Whereas previous Warner Bros. chief executive Barry Meyer preferred to have a few direct reports that were given wide latitude to run their units, Tsujihara's structure is more decentralized and will provide him with a ground floor view of the entire operation.
It will also mean Tsujihara will have a lot more direct reports than his predecessor.
For example, when Jeff Robinov was president of Warner Bros. Motion Pictures Group, distribution, marketing and production reported to him and he reported to Meyer.
With Robinov leaving, Tsujihara has put four movie executives on equal footing and all will report to him.
It is similar to the approach Tsujihara took with television after Bruce Rosenblum resigned from the presidency of the Warner Bros. TV Group. Rosenblum oversaw all aspects of the studio's TV business. Now, there are three executives holding the title of president and each reports to Tsujihara.
The challenge for Tsujihara's approach will be whether the people he has named president can coexist. If not, Tsujihara could end up spending much of his time playing referee instead of focusing on the bigger picture.
On the other hand, the exits of Robinov and Rosenblum was inevitable. Both had battled Tsujihara, who had previously run the studio's home entertainment unit, to succeed Meyer and there were hard feelings that probably weren't going away any time soon. The last thing a new CEO needs is to be second-guessed by the people he beat out for the job.
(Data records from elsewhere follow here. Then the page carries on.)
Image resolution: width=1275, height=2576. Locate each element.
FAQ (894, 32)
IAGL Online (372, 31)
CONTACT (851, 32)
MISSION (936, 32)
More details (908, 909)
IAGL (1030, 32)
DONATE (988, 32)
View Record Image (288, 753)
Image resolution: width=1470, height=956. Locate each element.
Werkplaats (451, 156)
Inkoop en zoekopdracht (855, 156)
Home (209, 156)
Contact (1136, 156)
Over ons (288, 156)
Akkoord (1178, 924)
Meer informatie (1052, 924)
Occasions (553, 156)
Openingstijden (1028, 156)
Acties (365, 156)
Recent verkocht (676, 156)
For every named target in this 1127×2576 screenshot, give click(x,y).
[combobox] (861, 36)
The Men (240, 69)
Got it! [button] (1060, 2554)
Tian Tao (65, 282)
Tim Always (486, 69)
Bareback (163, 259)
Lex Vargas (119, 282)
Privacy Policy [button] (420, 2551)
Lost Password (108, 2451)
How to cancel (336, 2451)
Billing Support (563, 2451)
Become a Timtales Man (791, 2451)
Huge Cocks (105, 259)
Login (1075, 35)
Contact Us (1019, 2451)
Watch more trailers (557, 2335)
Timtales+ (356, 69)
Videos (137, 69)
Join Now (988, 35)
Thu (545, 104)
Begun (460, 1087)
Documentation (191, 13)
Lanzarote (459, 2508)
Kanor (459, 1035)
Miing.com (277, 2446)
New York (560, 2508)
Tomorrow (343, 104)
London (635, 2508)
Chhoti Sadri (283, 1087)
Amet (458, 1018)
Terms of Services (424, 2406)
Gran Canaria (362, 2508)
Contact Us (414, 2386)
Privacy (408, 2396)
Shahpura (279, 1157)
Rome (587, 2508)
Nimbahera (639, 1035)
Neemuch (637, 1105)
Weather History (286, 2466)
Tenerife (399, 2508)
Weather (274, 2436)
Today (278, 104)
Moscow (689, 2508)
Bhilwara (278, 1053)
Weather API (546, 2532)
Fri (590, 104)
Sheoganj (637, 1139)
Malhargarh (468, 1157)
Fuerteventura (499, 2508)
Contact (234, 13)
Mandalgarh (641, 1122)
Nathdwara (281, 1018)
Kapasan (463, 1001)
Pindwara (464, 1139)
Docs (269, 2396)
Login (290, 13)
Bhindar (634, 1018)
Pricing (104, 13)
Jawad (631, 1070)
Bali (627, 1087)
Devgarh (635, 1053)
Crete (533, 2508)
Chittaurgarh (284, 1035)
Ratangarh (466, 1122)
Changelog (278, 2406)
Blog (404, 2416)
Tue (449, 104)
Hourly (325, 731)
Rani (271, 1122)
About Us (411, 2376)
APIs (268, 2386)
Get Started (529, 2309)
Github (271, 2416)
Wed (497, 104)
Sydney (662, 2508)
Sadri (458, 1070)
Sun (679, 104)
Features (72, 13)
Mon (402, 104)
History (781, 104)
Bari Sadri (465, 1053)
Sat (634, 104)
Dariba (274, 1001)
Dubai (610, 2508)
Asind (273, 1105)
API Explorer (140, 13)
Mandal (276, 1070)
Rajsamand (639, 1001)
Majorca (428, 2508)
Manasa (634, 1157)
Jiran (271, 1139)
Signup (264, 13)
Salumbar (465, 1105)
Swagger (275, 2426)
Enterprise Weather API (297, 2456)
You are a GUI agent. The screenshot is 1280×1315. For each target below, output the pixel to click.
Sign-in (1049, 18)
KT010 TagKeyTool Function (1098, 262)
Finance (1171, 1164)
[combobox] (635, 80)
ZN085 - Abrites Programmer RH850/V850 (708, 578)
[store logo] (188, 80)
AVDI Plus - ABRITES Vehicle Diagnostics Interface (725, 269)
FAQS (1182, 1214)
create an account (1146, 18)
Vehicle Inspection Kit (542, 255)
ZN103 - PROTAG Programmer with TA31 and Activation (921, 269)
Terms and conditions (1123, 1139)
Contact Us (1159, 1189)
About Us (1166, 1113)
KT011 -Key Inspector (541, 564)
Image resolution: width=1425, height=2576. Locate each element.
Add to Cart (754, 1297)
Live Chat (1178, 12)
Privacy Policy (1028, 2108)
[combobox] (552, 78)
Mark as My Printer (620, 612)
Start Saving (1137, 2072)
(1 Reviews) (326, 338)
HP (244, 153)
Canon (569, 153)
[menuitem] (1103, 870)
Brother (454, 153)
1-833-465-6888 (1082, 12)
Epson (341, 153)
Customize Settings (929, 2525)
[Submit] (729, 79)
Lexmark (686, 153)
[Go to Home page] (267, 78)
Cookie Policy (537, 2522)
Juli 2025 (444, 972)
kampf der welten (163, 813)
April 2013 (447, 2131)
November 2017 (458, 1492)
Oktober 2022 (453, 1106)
The drama of the bake-off at Warner Bros. and the aftermath that has led to two well-respected executives to leave is the opposite of the smooth change of leadership that took place over the last few years at HBO, another Time Warner unit.
There, three executives -- Richard Plepler, Eric Kessler and Michael Lombardo -- all had the title of president under chairman and chief executive Bill Nelson. When Nelson retired last year, Plepler was named his successor but Kessler and Lombardo remained in senior positions.